Meditation reunites the pure beam of light that is fragmented by the prism of the ego. It leads to a new way of seeing, a way of perception that merges the daily practice of meditation with daily life and work, as an integrated way of faith. When we see something, as a child, for the first time we are amazed. The world is teeming with undiscovered wonders and we cannot understand why our elders seems so unimpressed. I was waiting once for my bags to appear on the carousel at an airport terminal. It seemed an interminable wait and I just wanted to get out into the fresh air. Then I noticed a small boy staring at the carousel with transfigured attention. When the light flashed and the bell rang to announce the bags his excitement escalated. When his own bags appeared he shouted the news to his father with an unbearable joy and wonder. I was just pleased my bags had not got lost again. Whoever loved that loved not at first sight? Whoever did not see the world for the first time and fall in love with it? But we gradually forget this first-sight thrill as life becomes routine and stress filters out the joy and wonder. But the first sight experience is recoverable at another level of perception. If it is not recovered, we fail to develop. Faith is the capacity to see again for the first time.
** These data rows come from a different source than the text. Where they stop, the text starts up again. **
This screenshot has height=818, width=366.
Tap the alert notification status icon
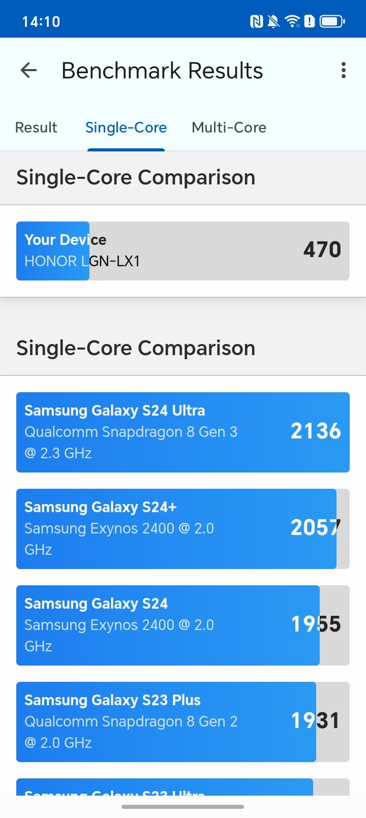point(310,21)
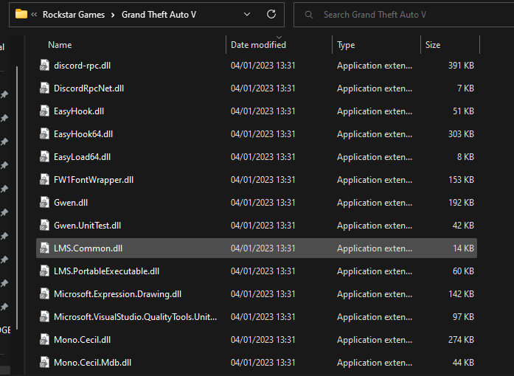The image size is (514, 376).
Task: Select the DiscordRpcNet.dll file icon
Action: click(x=45, y=88)
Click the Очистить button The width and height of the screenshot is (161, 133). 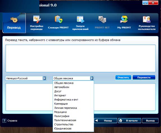pos(123,78)
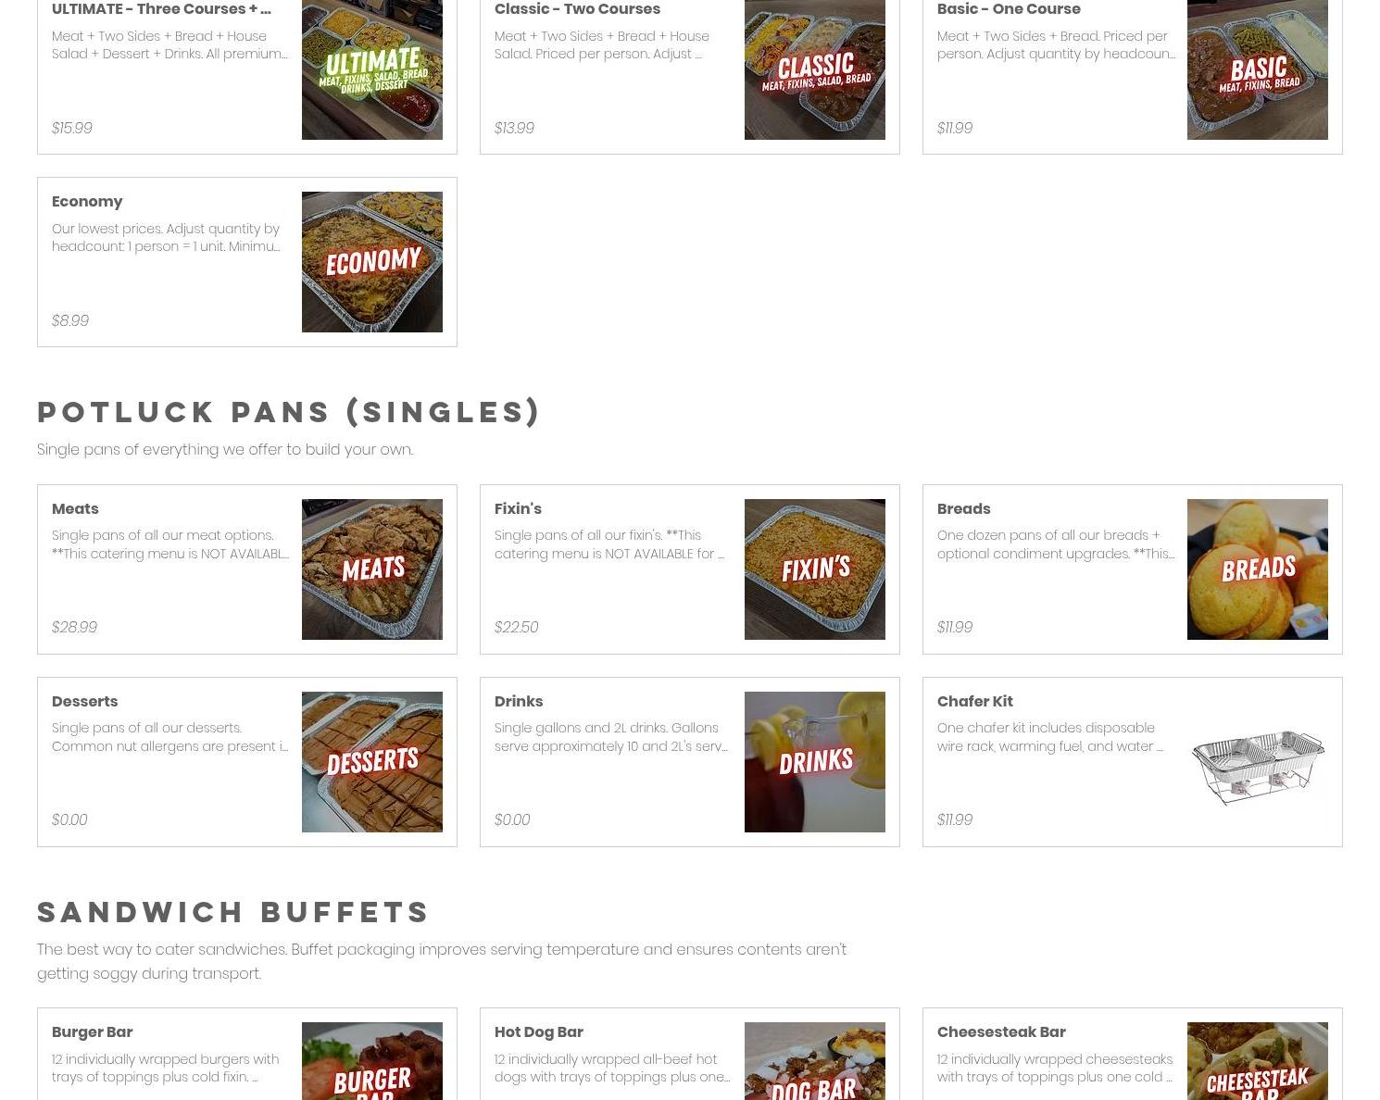The height and width of the screenshot is (1100, 1380).
Task: Click the CLASSIC two courses image
Action: [815, 69]
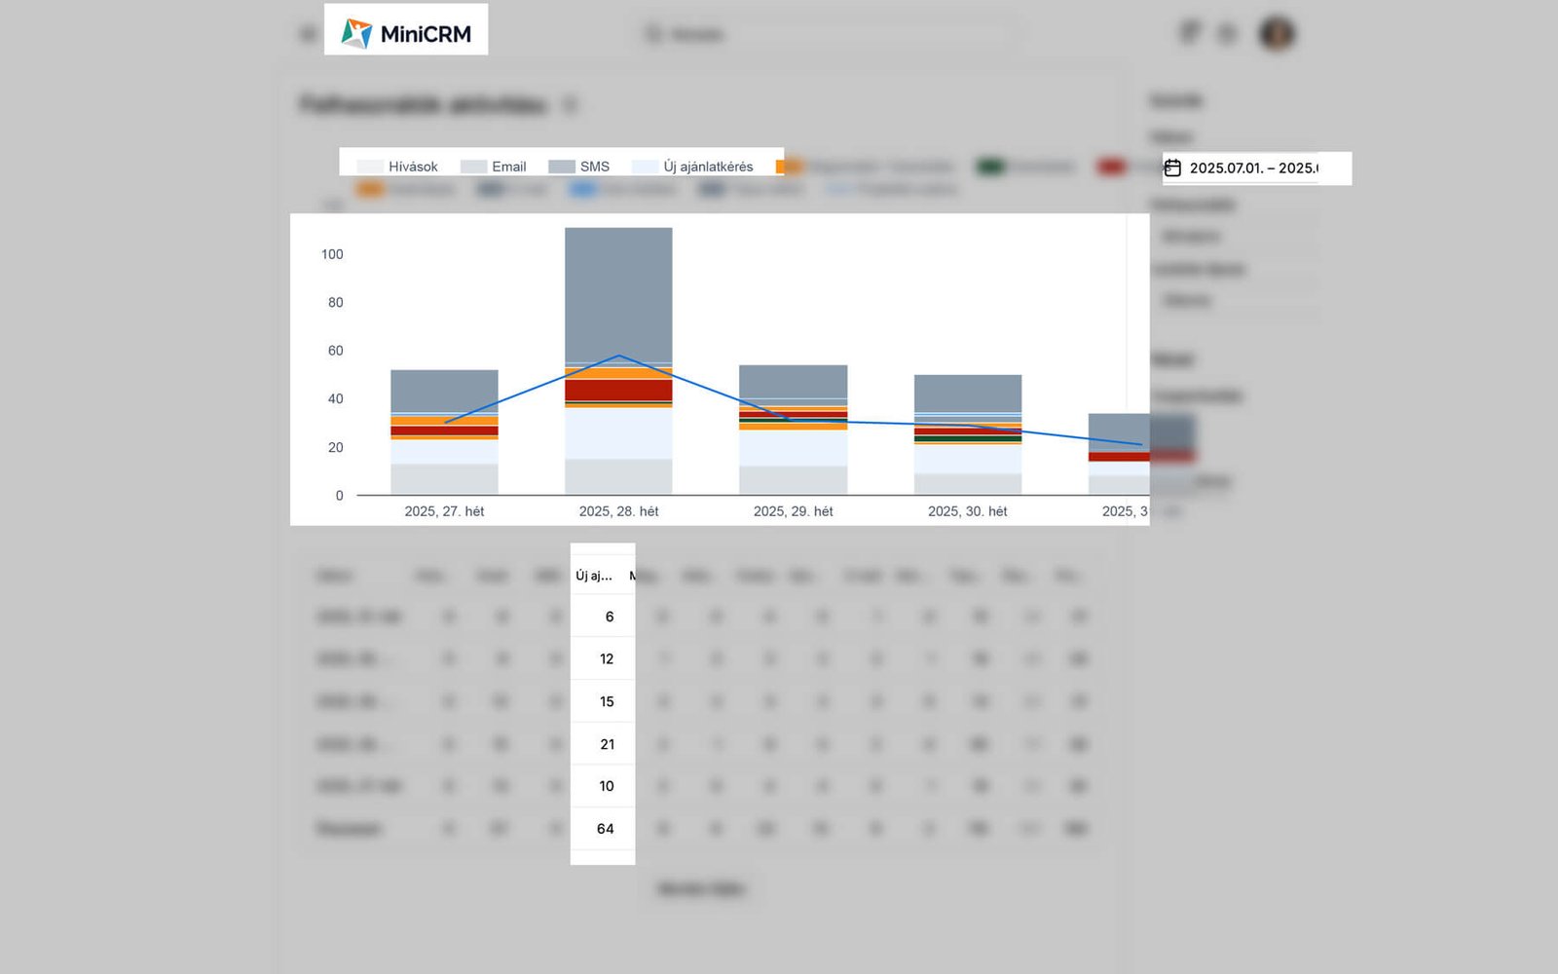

After meditation: “The Coming of Light” by Mark Strand in COLLECTED POEMS (New York: Knoph, 2014), p. 183.
The Coming of Light
Even this late it happens:
the coming of love, the coming of light.
You wake and the candles are lit as if by themselves,
stars gather, dreams pour into your pillows,
sending up warm bouquets of air.
Even this late the bones of the body shine
and tomorrow’s dust flares into breath.